Gasco Energy Inc., Denver, (NYSE: GSX) says its year-end total proved reserves totaled 53.1 billion cubic feet of natural gas equivalent, less than half its proved reserves of 110.7 billion cubic feet equivalent during 2007.

All of Gasco's reserves at the end of 2008 were classified as proved developed, whereas half of its reserves in 2007 were considered proved undeveloped and half proved developed. The 2008 reserve mix is 96% natural gas and 4% liquid hydrocarbons.

The reserves, which were estimated by Netherland, Sewell & Associates Inc., are located in Gasco's Riverbend project area in Carbon, Duchesne and Uintah counties in the Uinta Basin.

Gasco says its board of directors has also cut its 2009 capital expenditure budget from $20 million to $10 million due to weakened commodity prices, high service costs for drilling and completing wells and limited capital markets. The revised budget calls for the completion of the Gate Canyon State #23-16 well, the drilling and completion of approximately two gross wells and 12 gross recompletions of uphole zones on Gasco's Riverbend project in Utah.

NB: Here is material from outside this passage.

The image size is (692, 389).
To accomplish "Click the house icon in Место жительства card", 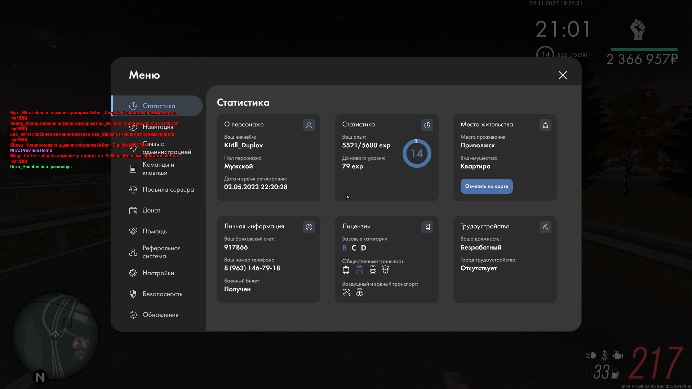I will click(x=545, y=125).

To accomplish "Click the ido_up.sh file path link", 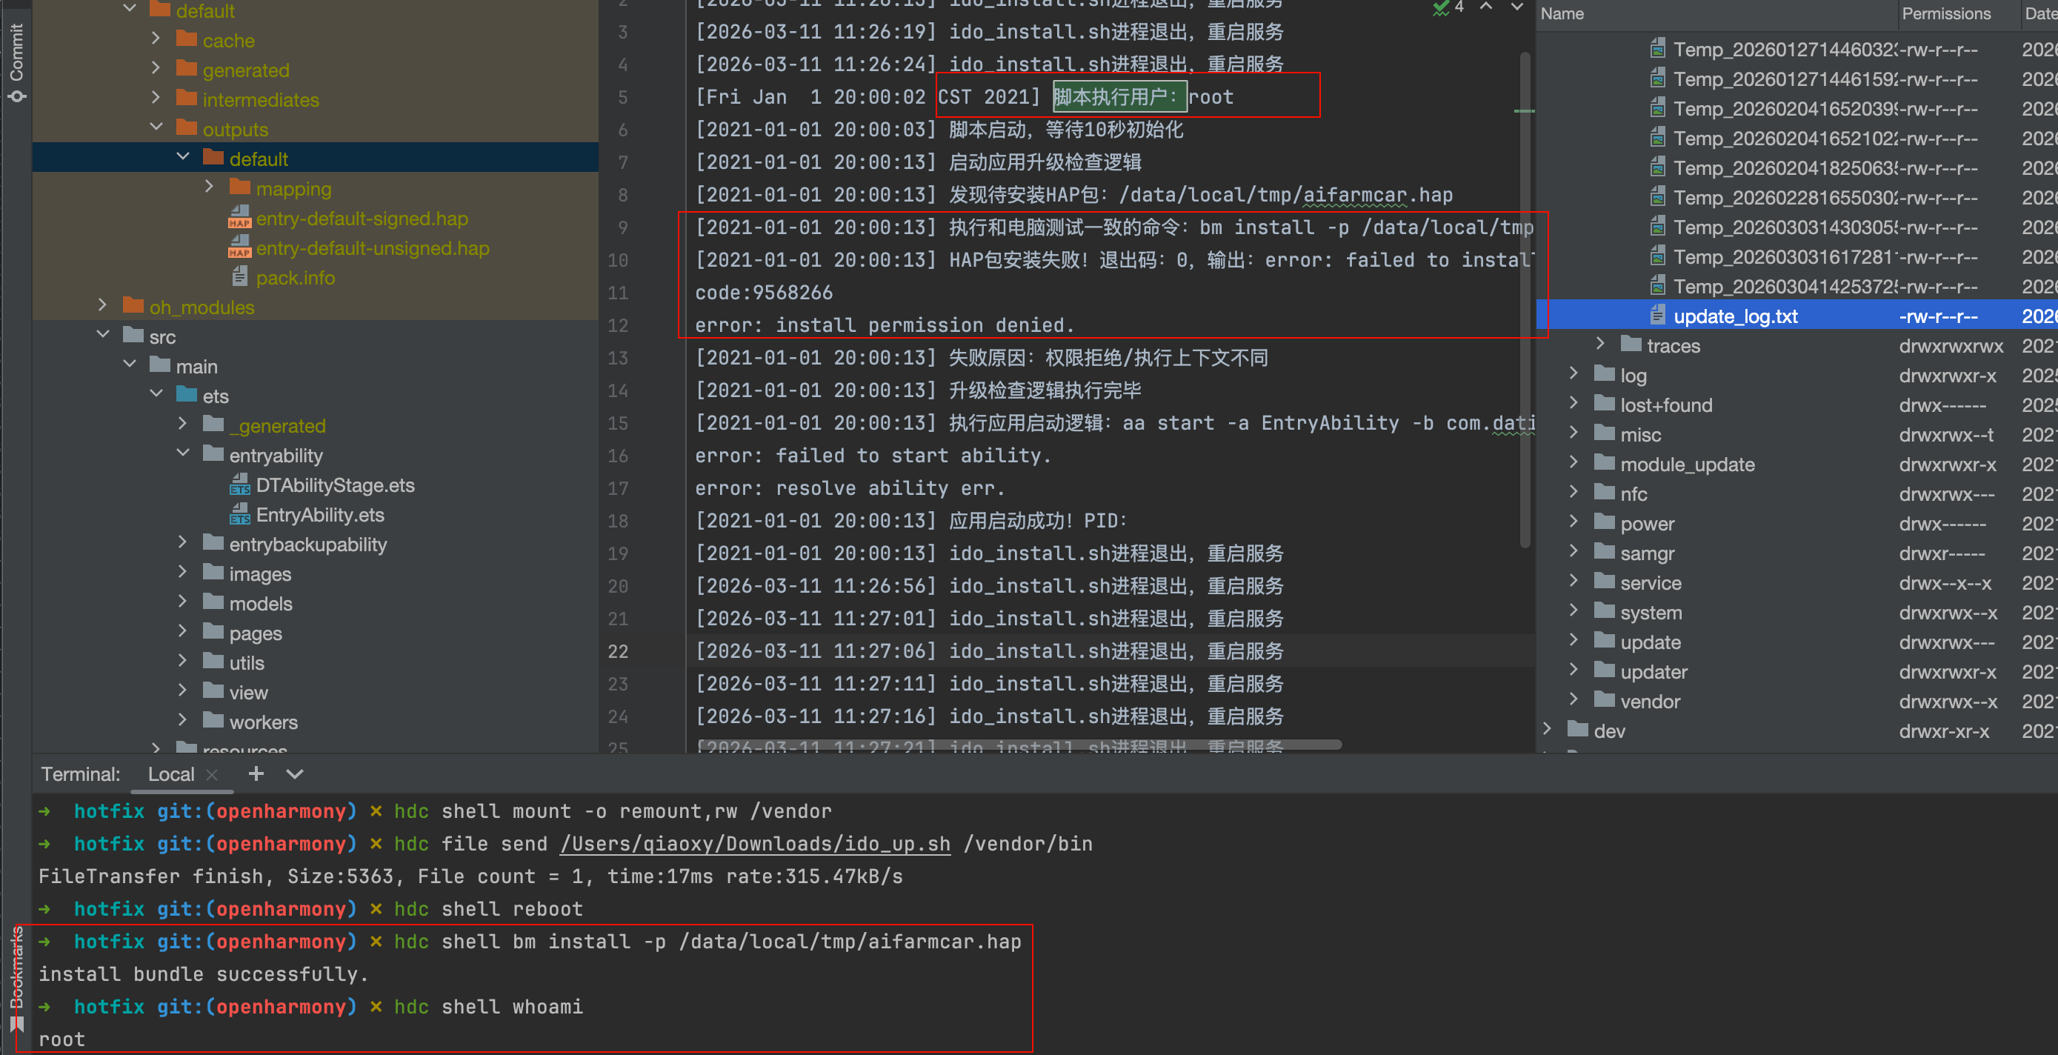I will (x=755, y=844).
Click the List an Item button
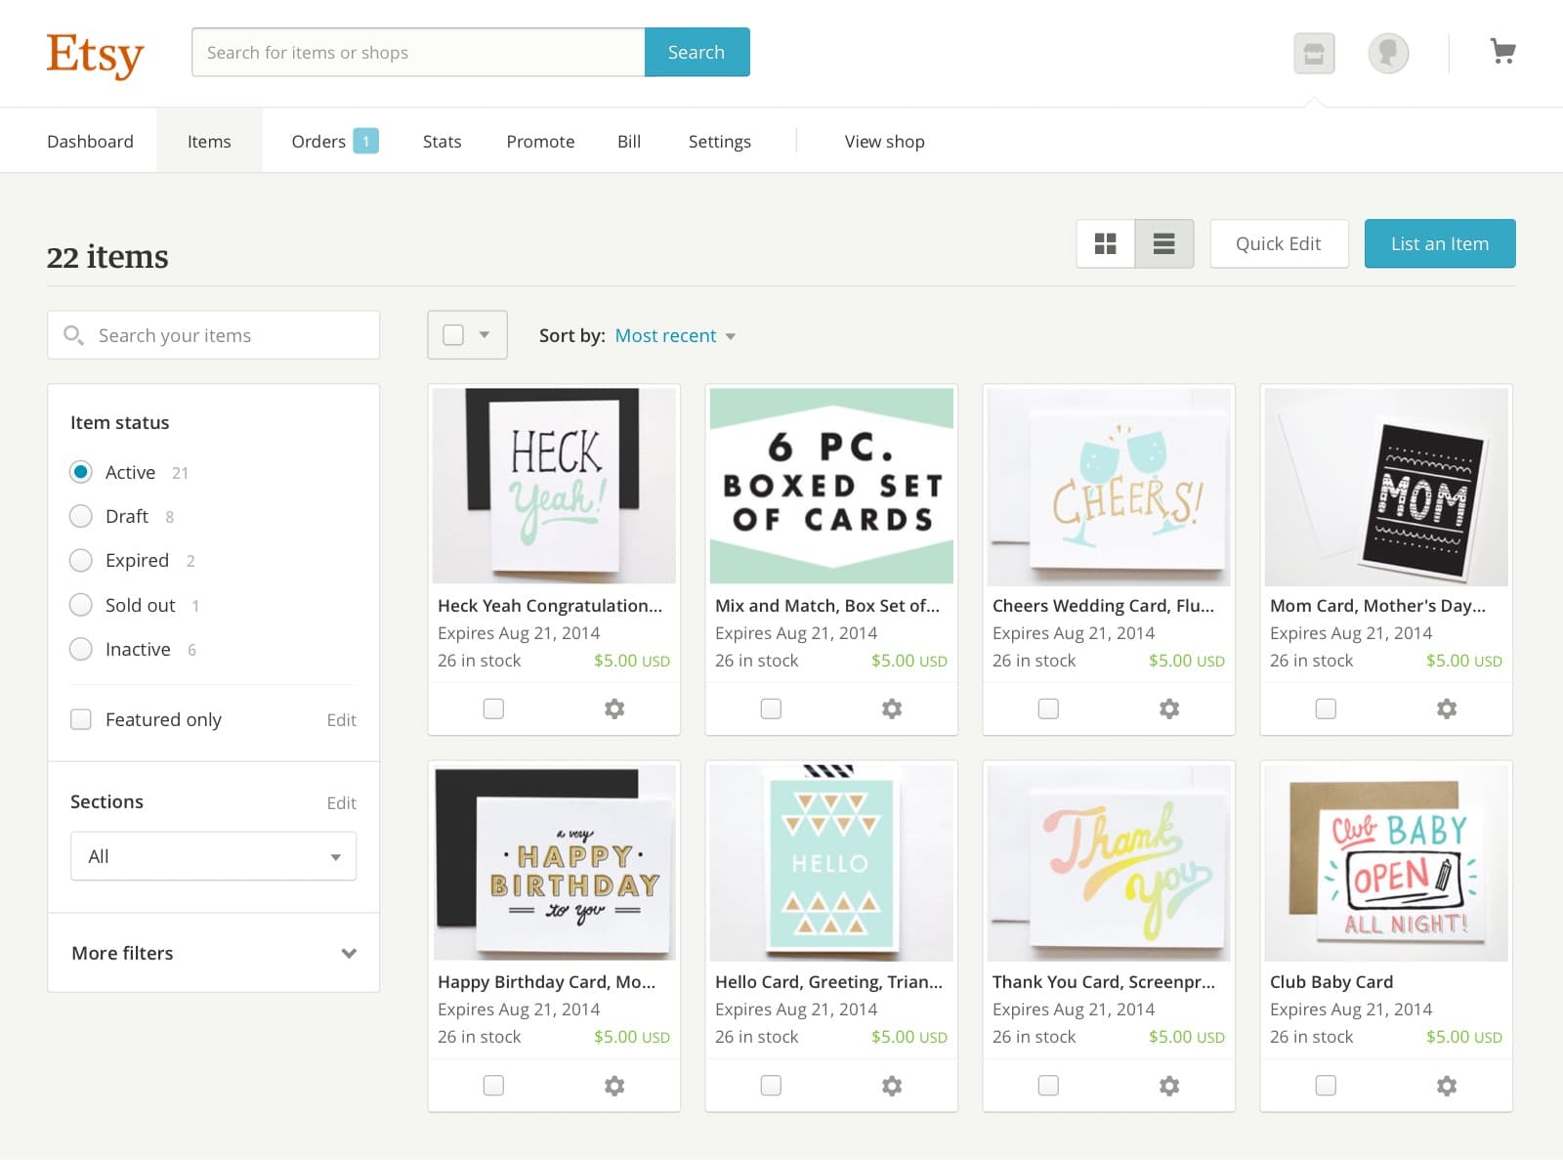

The company says it will fund its budget through cash flow from operations and, as a result, may accelerate or delay investment based on commodity prices and other market conditions.

Gasco says its rig will be released after it completes operations on the well it is currently drilling. It says it must pay the rig contractor approximately $4.6 million for early termination of the drilling contract, which was set to expire March 15, 2010.

Gasco has a $250 million reserve-base revolving line of credit with a borrowing base of $45 million; $35 million of that was drawn as of Dec. 31, 2008.